In the case at bar, Holmes did not request that DHHS consider his monthly liabilities, including his monthly mortgage payment, utilities, and food costs, until the time of the hearing. At the hearing, DHHS' representative testified that Holmes' monthly liabilities would be considered only in an undue hardship determination. She testified that because Holmes had chargeable assets, he would not qualify for relief through the undue hardship review. Because we have concluded that it was reasonable to assume Holmes would not return to his house, we determine that Holmes had chargeable assets, and therefore, DHHS was not required to make an undue hardship determination.

In determining a client's ability to pay from unearned income, the regulations provide that "a client with unearned income or benefits must have the ability to pay the amount by which such unearned income or benefits exceed the sum of: 1. The personal needs allowance established by [DHHS]; and 2. The standard of need allowance under the Medicaid program." 202 Neb.

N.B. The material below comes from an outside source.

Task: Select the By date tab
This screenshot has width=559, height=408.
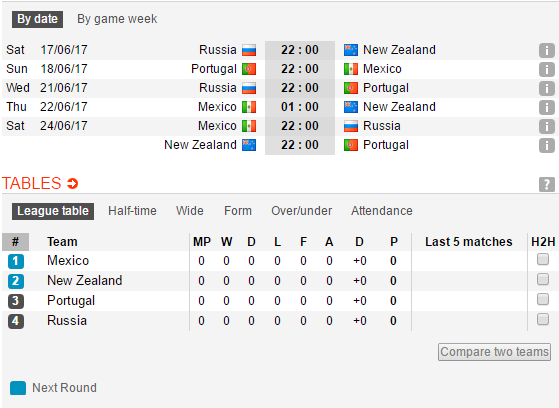Action: click(37, 19)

Admin. Code, ch. 1, § 010.03.

DHHS determined that Holmes' personal needs allowance was $50 for time spent in inpatient care and $730 for time spent in outpatient care, and DHHS deducted these amounts from his unearned income accordingly. However, DHHS incorrectly labeled the $730 amount as only an allowance for room and board. The $730 amount represented both a personal needs allowance and a standard of need allowance for the time spent in outpatient care. See Neb. Rev. Stat. § 68-1006.01 (Reissue 2003) (providing that $730 standard of need allowance includes $50 personal needs allowance).

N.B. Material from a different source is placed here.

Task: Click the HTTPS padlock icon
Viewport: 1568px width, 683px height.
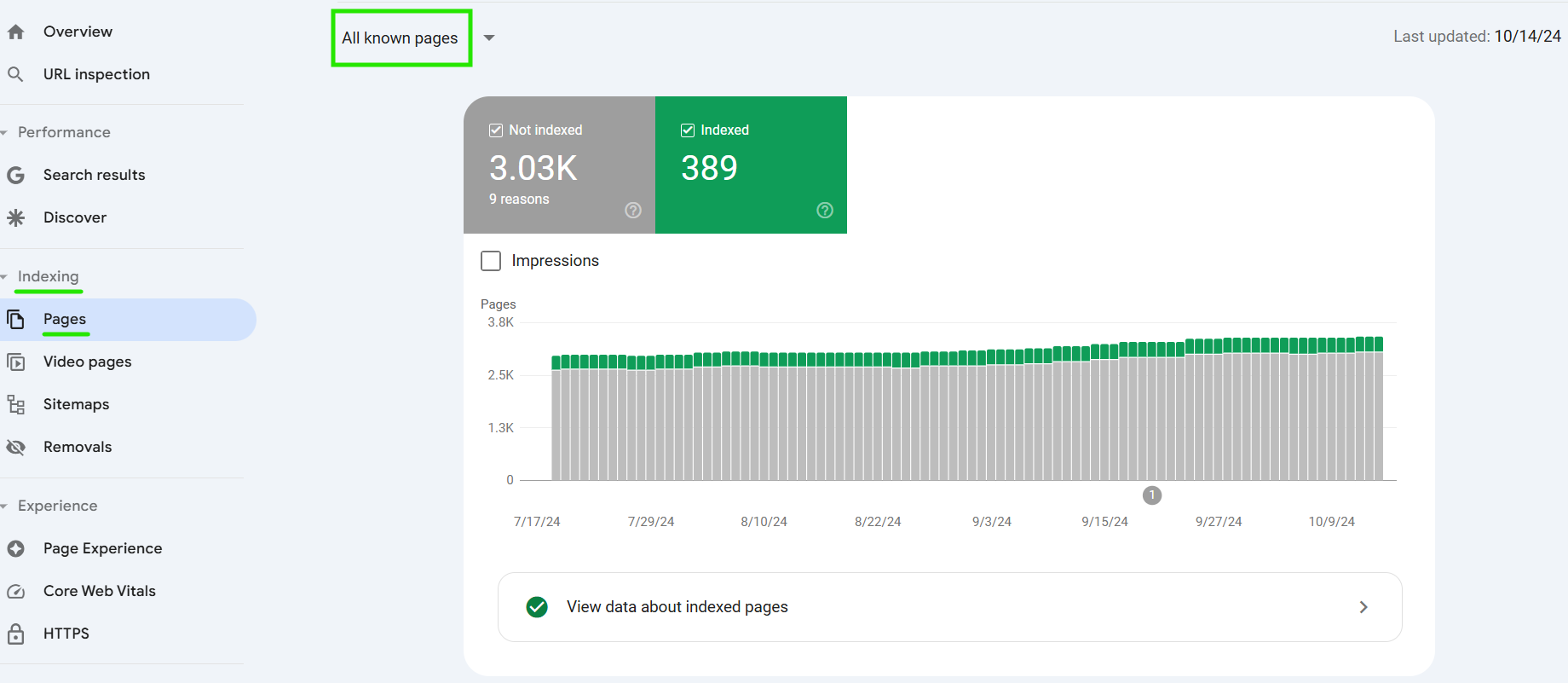Action: pyautogui.click(x=15, y=634)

DHHS' representative testified that the $50 amount was a personal needs allowance and that a standard of need allowance was not available to inpatient clients. DHHS regulations provide that the personal needs allowance "is established by [DHHS] or based on Medical Assistance guidelines." 202 Neb. Admin. Code, ch. 1, § 002. The Medical Assistance guidelines used by the Department to establish the personal needs allowance were phrased as "standard of need for — Nursing Home, Public Institution for the Treatment of Mental Diseases and/or Mental Retardation" and provided for a $50 allowance.

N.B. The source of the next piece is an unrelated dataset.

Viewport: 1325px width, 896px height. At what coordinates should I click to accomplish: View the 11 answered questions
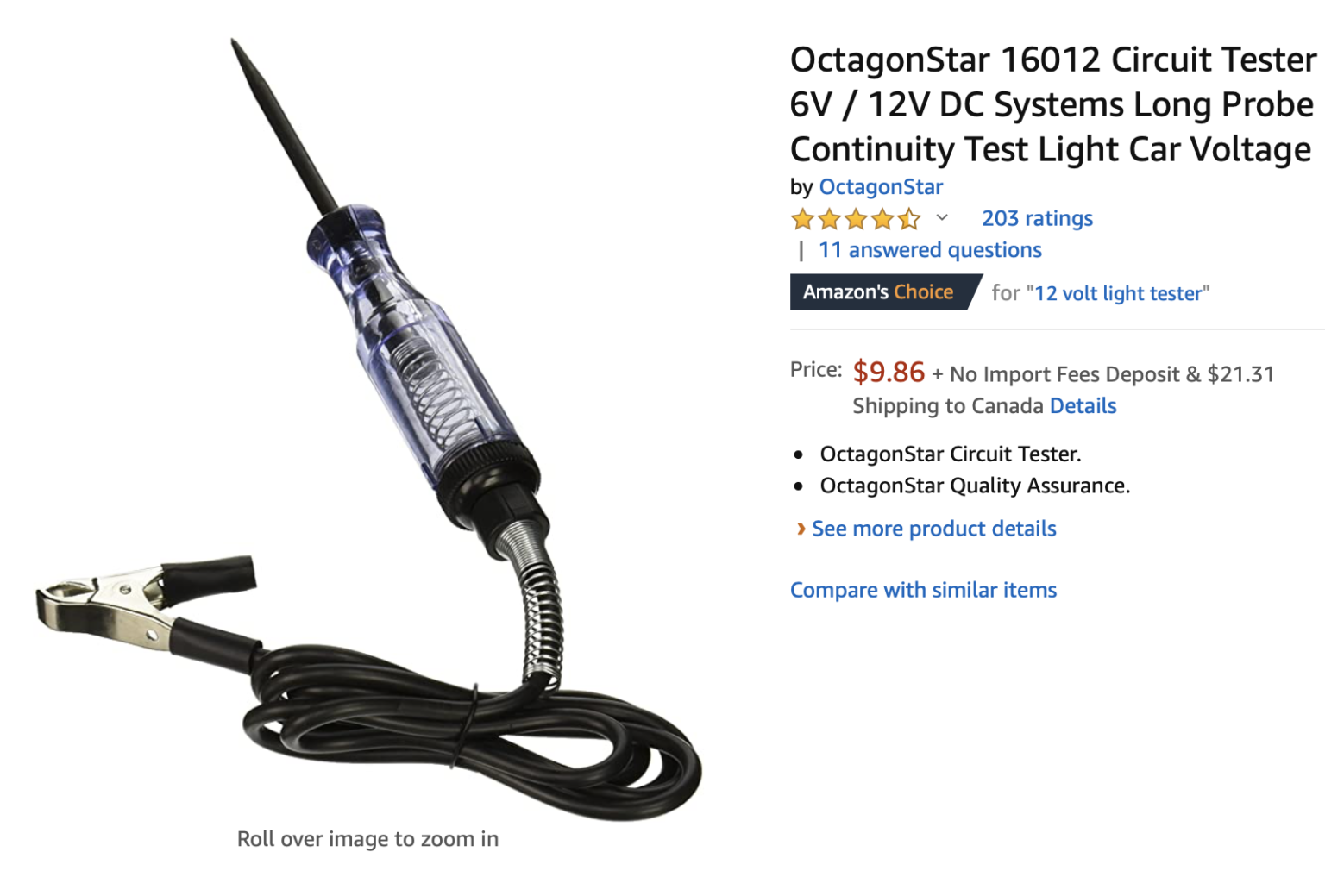[x=930, y=250]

Because of the way the Medical Assistance guidelines were phrased—including the term "standard of need"—the district court found that DHHS had made only a standard of need allowance assessment but had called it a personal needs allowance. In actuality, DHHS had calculated a personal needs allowance, albeit confusingly. And since no standard of need allowance was available for inpatient care, DHHS' assessment of Holmes' personal needs allowance was the only allowance that DHHS was required to assess for inpatient care. Thus, DHHS was correct in determining that $50 should be deducted from Holmes' unearned income for the time he spent in inpatient care and that $730 should be deducted from Holmes' unearned income for the time he spent in outpatient care.

CONCLUSION

The district court erred in requiring DHHS to perform an analysis of Holmes' ability to return to his house as of the time of the ability-to-pay determination made by DHHS and erred in remanding the case for a personal needs analysis. DHHS was correct in its determination of Holmes' ability to pay for his care from the NRC. We therefore reverse the judgment of the district court for Lancaster County and remand the cause with directions to reinstate the director's order.

REVERSED AND REMANDED WITH DIRECTIONS.